Кастрированная, чистая, стерильная любовь -- наслаждается намеками на нее каждый, кто сам похож лицом на презерватив. Колени преклонив, дожди нам днесь, но сейчас не время, когда идет сбор урожая и на песчаных отрогах собрались истинные арийцы, кровь с голубыми молоком. Культ силы от силы меняет покрывала на кришнаитском гидрометеопрогнозе, зеркала обитают на бесчувственных островах в Микронезии, где только жабы квохчут как курицы, когда им надоедает забвение птицефермы, но уплыть с островов не представляется никакой возможности и, если не обрубить концы, можно остаться на острове до скончания дней, пополнить генофонд, микрофлору и фауну в зубах у большого крокодила, обитающего на мелководье, пока его не пристрелил белый человек. Но сегодня Пасха, не время убивать и даже если этот хищник разоряет села на атоллах и крестьяне стонут под его игом и молят богов о ниспослании им избавления от яростного хищника, вытаптывающего их посевы и картофель, разоряющего их счастливые гнезда, где они выращивают птенцов, не знающих печали, пожирающего цвет нации, чтобы только насытиться, -- впрочем и его помет идет в дело, -- но от него никак уже не избавиться, пока не наступит следующий день. Пока же нестабильная обстановка создает почву для волнений и грезит свержением правительства, но если уж на то пошло, помет идет на экспорт, и с этим готовы мириться даже последние крестьяне, которые ради того, чтобы вырваться из страдания, людоедства и нищеты, готовы пойти на крайние меры.
Это длилось несколько лет. Я в общем привык, и мне было все равно, какая на мне одежда. В конце концов, равнодушие к собственному внешнему виду дает освобождение, которое в тот момент было самым ценным, причем это соответствовало и эстетическим воззрениям, согласно которым в полдень на солнце самые густые тени и отстраненность от купающегося в солнечных лучах мира выдает стыд и тягу к прекрасному у темного существа, пылящегося в своих тяжелых ветхих одеждах. Так создавались предпосылки для чудесной метаморфозы, достойной народного пера, ума сказочника, вдохновленного аленьким цветочком. К тому же все действующие лица в сговоре и каждому причитается гонорар, а роль чудовища к тому же тешит тонкие эстетические чувства ранимого существа, взыскующего прекрасного.
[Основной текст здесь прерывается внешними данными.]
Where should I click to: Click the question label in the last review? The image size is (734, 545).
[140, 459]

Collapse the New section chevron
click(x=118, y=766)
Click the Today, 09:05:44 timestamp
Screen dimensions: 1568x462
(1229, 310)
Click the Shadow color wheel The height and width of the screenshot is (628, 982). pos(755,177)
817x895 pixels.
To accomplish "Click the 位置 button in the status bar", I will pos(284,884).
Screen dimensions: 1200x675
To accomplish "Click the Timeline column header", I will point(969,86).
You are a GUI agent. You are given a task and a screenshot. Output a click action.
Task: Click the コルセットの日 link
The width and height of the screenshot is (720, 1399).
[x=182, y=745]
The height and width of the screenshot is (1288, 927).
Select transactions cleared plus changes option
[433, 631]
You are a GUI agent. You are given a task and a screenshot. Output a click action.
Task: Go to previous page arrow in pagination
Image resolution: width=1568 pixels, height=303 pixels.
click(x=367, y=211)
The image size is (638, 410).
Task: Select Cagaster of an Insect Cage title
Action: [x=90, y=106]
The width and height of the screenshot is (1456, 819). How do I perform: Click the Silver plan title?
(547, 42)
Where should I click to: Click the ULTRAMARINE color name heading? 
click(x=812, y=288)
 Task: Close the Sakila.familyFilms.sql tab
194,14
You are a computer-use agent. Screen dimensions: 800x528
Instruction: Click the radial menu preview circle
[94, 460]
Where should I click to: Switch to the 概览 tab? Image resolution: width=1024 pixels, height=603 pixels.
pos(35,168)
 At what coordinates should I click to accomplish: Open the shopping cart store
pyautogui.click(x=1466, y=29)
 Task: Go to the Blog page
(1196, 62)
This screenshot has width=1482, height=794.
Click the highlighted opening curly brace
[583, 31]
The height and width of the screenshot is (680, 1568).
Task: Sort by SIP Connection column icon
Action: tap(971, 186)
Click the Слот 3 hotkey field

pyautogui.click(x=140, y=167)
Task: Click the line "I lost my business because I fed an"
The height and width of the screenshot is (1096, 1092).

Что же до чудесной девушки с алым цветком в руках, то ей будет лестно и трепетно отдаться чудовищу, если причитаются дивиденды. Так, по крайней мере, можно рассудить, перематывая наперед киноленту или пролистывая сценарий, опуская опасности путешествия на корабле в бурю и первые дни существования, полные тягот неустроенного быта и тоски по дому. Когда же страшное чучело обнаруживает на своей груди спящее создание, зареванное и от горя прикорнувшее на траве, да так и оставшееся лежать, то в силу привычки отделять свое никчемное уродливое существо от реального мира, привычки, утоляющей его страсть к уколам совести и эстетическому вожделению, он найдет на своей груди прекраснейшее существо на земле. Он обовьет ее заботой и обожаньем, и когда сюжет стремительно приблизится к кульминации на лугу на груди уродливого существа, осознавшего, наконец, бесперспективность отделенности с точки зрения коммуникации и продолжения рода, но, видя готовность прекрасного создания участвовать в спектакле и дальше, раз уж такая судьба, и тем не менее в этом есть свои плюсы, то с облегчением, с выдохом, в котором чувствуется ликование, такое что ему вторят и зрители, -- они выдыхают, оглядываются друг на друга и перешучиваются, как этот рассказ втянул их в себя и заставил сопереживать героям, держа в напряжении, -- между тем уродливое существо согласилось отдать самое драгоценне девушке, самое дорогое, что у него есть, чтобы чувство прекрасного не ослабло ни на йоту. Он отдал ей свое царство и пятьсот душ крестьян, магическую силу и остров.
Зрители умиленно плачут, вздыхают и тянутся к бумажнику.